Tax Strategy



This document sets out the Tax Strategy for Howard de Walden Estates Holdings Limited and its subsidiaries (which together form ‘the Group’) for the year ending 31 March 2022 in compliance with part 2, schedule 19, paragraph 16 of Finance Act 2016.

The Tax Strategy, for which the Board of Directors (‘the Board’) has ultimate responsibility, is prepared and updated by the Senior Accounting Officer in collaboration with the Finance Team. Day to day responsibility for implementation of the Tax Strategy is delegated to the Group Financial Controller who works with an established Finance Department to comply with tax legislation and manage tax risk through internal processes and procedures.

The Group and its activities

The Group actively manages a diversified portfolio of real estate, being the freehold owner of most buildings within a 92 acre area of Marylebone. The Group is beneficially owned by members of the Howard de Walden Family and its estate has been under the family’s control since 1879. The Group is committed to protecting heritage, enhancing its landholding and building value over the long term, aligning shareholder prosperity with the well-being of the community, the environment and its other key stakeholders.


Managing risks is essential for the Group to be successful and the Board ensures that the Group has appropriate processes and procedures in place to identify and manage both ongoing and new tax risks, which may arise.

Major tax risks are documented in the Group’s risk register, particularly if they are likely to have a significant impact. The risk register is reviewed regularly and is reported to the Audit Committee and the Board by the Senior Accounting Officer.

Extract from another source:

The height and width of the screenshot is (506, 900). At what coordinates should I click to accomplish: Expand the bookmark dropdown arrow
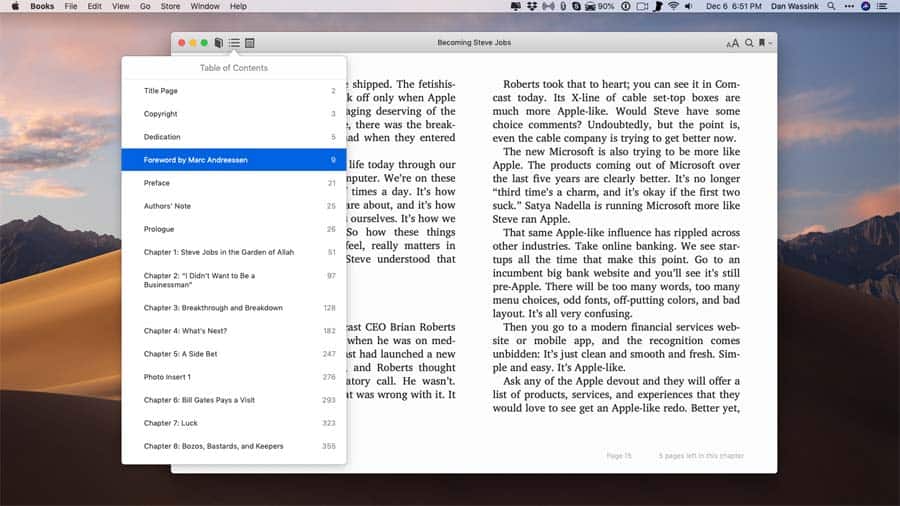coord(768,44)
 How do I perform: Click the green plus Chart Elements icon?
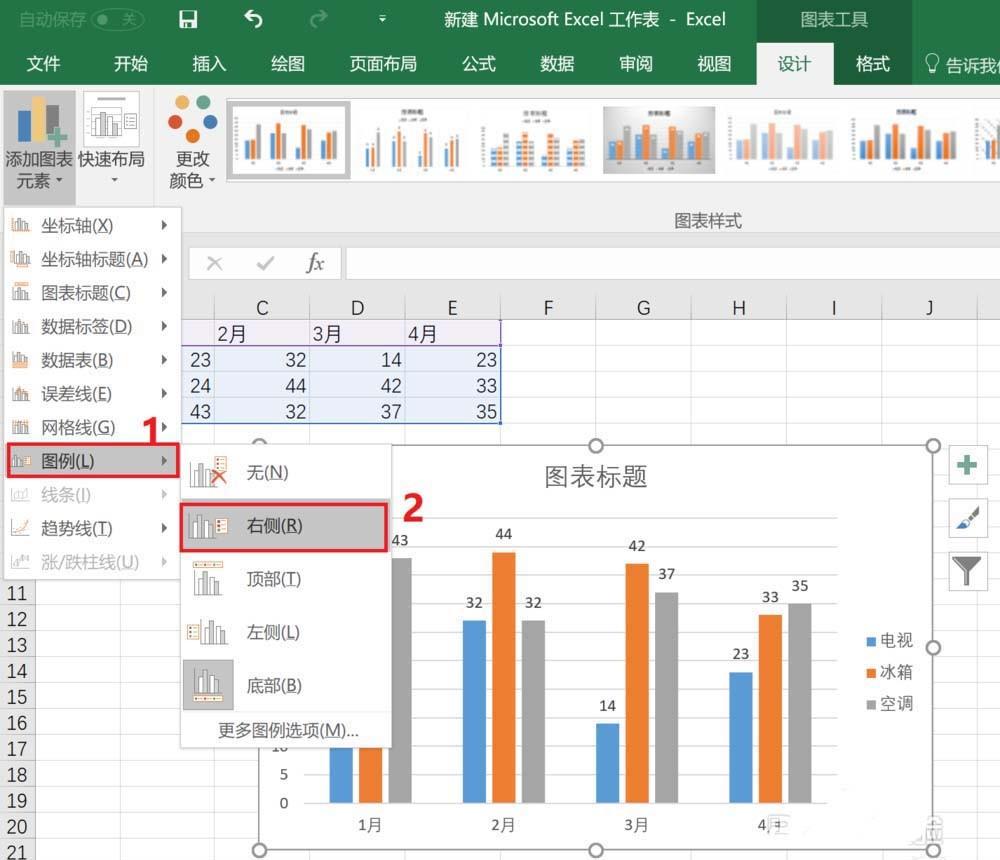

Acquisitions, redevelopments and disposals are undertaken to support the Group’s strategic objectives and may have a significant tax impact. There is formal reporting to the Board by the Property Director on these matters which may also include input from the Finance Team.

During the year, the Interim Chief Executive and Interim Chief Financial Officer were ratified as permanent appointments. The Interim Chief Executive was the Group Senior Accounting Officer, having previously been the Finance Director and Chief Operating Officer. Upon the positions being made permanent in May 2021, the role of Group Senior Accounting Officer passed from the Chief Executive to the Chief Financial Officer.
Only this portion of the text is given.